[Start of Page]

# One witch done



## jdubbya (Nov 6, 2005)

Finished (with the exception of the spell book) one of my three witches for this year. This will be the static prop in the bunch, with the other two being animated. Had an old "gauze zombie" costume which worked perfectly. Would like your opinions on whether or not the hat looks good. I like the traditional witches with pointy hats, but also appreciate a more subtle look with just a hood. I can do them all with hats or without, or mix and match!


----------



## Up_Up_And_Away (Jul 19, 2008)

I like the cloth draped over the head (lower pic) in this case; it makes her look more "cohesive," not only in color and texture, but it also downplays the look of the head being a mask.


----------



## jdubbya (Nov 6, 2005)

Up_Up_And_Away said:


> I like the cloth draped over the head (lower pic) in this case; it makes her look more "cohesive," not only in color and texture, but it also downplays the look of the head being a mask.


Good point, and I'm inclined to agree on this particular figure. I have three witches hats and can maybe use one or two of them on the other figures. Thanks!


----------



## RoxyBlue (Oct 6, 2008)

What Up said - the hat, though traditional, looks out of place with the rest of the costume. The hood gives her the proper "I've Learned Something from Watching 'What Not To Wear'" pulled together look


----------



## ladysherry (Jan 25, 2012)

I like the draped look she looks more mysterious and evil.


----------



## jdubbya (Nov 6, 2005)

RoxyBlue said:


> The hood gives her the proper "I've Learned Something from Watching 'What Not To Wear'" pulled together look


You read my mind!! How do you do that!!?

[End of Page]
[Start of Data section]

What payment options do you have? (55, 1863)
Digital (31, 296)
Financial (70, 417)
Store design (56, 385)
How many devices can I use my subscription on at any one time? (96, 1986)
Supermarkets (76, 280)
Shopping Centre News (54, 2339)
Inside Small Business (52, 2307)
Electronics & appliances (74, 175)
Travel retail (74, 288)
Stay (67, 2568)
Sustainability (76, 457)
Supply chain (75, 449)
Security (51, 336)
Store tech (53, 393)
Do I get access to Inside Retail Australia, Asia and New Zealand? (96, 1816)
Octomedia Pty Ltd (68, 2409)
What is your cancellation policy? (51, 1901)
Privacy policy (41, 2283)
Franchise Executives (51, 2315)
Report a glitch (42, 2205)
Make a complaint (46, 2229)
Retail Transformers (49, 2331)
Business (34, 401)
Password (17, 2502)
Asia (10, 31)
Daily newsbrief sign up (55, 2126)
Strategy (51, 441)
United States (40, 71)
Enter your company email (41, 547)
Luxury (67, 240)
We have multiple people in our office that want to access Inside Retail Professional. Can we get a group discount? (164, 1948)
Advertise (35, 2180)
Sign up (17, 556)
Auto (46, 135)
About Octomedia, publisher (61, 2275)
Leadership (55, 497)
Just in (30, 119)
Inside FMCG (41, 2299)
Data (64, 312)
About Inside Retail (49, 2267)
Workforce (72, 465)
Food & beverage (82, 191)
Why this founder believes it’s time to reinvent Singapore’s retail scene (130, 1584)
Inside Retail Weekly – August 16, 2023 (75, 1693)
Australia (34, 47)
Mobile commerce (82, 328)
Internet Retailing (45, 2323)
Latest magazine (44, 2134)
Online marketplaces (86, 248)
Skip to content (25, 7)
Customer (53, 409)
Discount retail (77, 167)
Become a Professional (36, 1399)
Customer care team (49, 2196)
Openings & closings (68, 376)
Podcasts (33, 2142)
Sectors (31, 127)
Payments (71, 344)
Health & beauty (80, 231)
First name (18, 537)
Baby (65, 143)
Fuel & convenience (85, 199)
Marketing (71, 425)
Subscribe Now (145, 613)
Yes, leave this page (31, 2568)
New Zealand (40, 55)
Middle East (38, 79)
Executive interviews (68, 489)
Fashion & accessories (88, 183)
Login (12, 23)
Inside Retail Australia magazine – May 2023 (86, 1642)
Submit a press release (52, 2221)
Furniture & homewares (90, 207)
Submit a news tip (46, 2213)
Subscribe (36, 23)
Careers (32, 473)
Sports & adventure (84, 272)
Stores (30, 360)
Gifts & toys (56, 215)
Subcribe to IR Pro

[End of Data section]

Requirements:
1. In the witch prop thread, what old costume did jdubbya use for the finished witch?
2. Please carry the witch prop thread forward from its last post.

Task-by-task answers:
1. An old "gauze zombie" costume.

2.
j/k. The more I look at it, I'm thinking it looks much better w/o the hat. Appreciate the input.


----------



## jdubbya (Nov 6, 2005)

ladysherry said:


> I like the draped look she looks more mysterious and evil.


Yup! I agree! My 15 y.o son, who is my Halloween partner in crime, also thinks she looks scarier w/o the hat.


----------



## scareme (Aug 29, 2006)

I like the idea you are going to mix and match the three. Some hats, some hoods. I think the hat would look good on someone with a lot of wild grey hair. The hat might look more in proportion if the hair was fuller. She is quite the hag though. I can see where children would be afraid of her spells.


----------



## lewlew (Mar 15, 2006)

Yep. Like the draped cloth cowl. In fact, I might pull it even further forward just a tad. Good looking hag Jerry. Gonna scare the crap out of them I'm sure!


----------



## fontgeek (Jul 24, 2006)

I like the hood better than the hat, if for no other reason than the hat looks to small for the size of a head that would have a face the size of the one shown. I hope that made sense. We tend to think of witches of this ilk as being withered old crones, so their clothing should help reinforce that perception by keeping the clothing a bit baggy and oversized compared to the actual body of the witch.
Will she be reading a book, holding a skull or a crystal ball? Right now she looks like she is looking over something she is holding, and seeing the TOTs.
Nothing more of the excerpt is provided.